* **WORK TASK**
Extract every line starting at the line that contains "Bitki Ekstresi Fabrikalar (49, 2511)" and ending with the final line of the data, inclusive; give only those lines, word for word.

(Saved data entries)

------------

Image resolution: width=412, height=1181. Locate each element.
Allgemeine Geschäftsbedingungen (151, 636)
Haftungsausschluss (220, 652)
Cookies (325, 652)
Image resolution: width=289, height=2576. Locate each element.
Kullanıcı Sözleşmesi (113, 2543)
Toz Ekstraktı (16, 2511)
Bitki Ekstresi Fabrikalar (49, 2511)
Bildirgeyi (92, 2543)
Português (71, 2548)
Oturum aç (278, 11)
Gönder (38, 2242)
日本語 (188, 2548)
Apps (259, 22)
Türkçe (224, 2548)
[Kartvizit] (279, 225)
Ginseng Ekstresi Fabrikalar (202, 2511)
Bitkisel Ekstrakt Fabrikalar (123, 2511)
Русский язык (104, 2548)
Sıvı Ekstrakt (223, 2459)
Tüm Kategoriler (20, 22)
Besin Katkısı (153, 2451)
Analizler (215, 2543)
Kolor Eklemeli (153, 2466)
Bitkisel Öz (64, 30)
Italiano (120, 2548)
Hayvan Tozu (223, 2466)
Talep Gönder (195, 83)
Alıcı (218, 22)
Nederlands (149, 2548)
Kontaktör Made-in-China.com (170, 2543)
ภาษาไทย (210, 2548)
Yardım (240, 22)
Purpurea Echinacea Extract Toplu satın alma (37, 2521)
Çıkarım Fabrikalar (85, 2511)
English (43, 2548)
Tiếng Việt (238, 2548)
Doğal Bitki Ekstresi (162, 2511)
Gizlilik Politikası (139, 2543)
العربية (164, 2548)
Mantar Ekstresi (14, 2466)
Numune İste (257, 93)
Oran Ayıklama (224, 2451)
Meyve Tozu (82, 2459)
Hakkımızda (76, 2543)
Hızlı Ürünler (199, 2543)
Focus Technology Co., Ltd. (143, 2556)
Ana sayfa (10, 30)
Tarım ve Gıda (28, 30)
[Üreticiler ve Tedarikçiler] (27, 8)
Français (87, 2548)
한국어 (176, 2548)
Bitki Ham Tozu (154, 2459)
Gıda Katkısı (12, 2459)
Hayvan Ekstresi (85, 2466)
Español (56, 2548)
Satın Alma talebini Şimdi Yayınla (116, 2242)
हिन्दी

------------

* **SOLUTION TO THIS EXERCISE**
Bitki Ekstresi Fabrikalar (49, 2511)
Bildirgeyi (92, 2543)
Português (71, 2548)
Oturum aç (278, 11)
Gönder (38, 2242)
日本語 (188, 2548)
Apps (259, 22)
Türkçe (224, 2548)
[Kartvizit] (279, 225)
Ginseng Ekstresi Fabrikalar (202, 2511)
Bitkisel Ekstrakt Fabrikalar (123, 2511)
Русский язык (104, 2548)
Sıvı Ekstrakt (223, 2459)
Tüm Kategoriler (20, 22)
Besin Katkısı (153, 2451)
Analizler (215, 2543)
Kolor Eklemeli (153, 2466)
Bitkisel Öz (64, 30)
Italiano (120, 2548)
Hayvan Tozu (223, 2466)
Talep Gönder (195, 83)
Alıcı (218, 22)
Nederlands (149, 2548)
Kontaktör Made-in-China.com (170, 2543)
ภาษาไทย (210, 2548)
Yardım (240, 22)
Purpurea Echinacea Extract Toplu satın alma (37, 2521)
Çıkarım Fabrikalar (85, 2511)
English (43, 2548)
Tiếng Việt (238, 2548)
Doğal Bitki Ekstresi (162, 2511)
Gizlilik Politikası (139, 2543)
العربية (164, 2548)
Mantar Ekstresi (14, 2466)
Numune İste (257, 93)
Oran Ayıklama (224, 2451)
Meyve Tozu (82, 2459)
Hakkımızda (76, 2543)
Hızlı Ürünler (199, 2543)
Focus Technology Co., Ltd. (143, 2556)
Ana sayfa (10, 30)
Tarım ve Gıda (28, 30)
[Üreticiler ve Tedarikçiler] (27, 8)
Français (87, 2548)
한국어 (176, 2548)
Bitki Ham Tozu (154, 2459)
Gıda Katkısı (12, 2459)
Hayvan Ekstresi (85, 2466)
Español (56, 2548)
Satın Alma talebini Şimdi Yayınla (116, 2242)
हिन्दी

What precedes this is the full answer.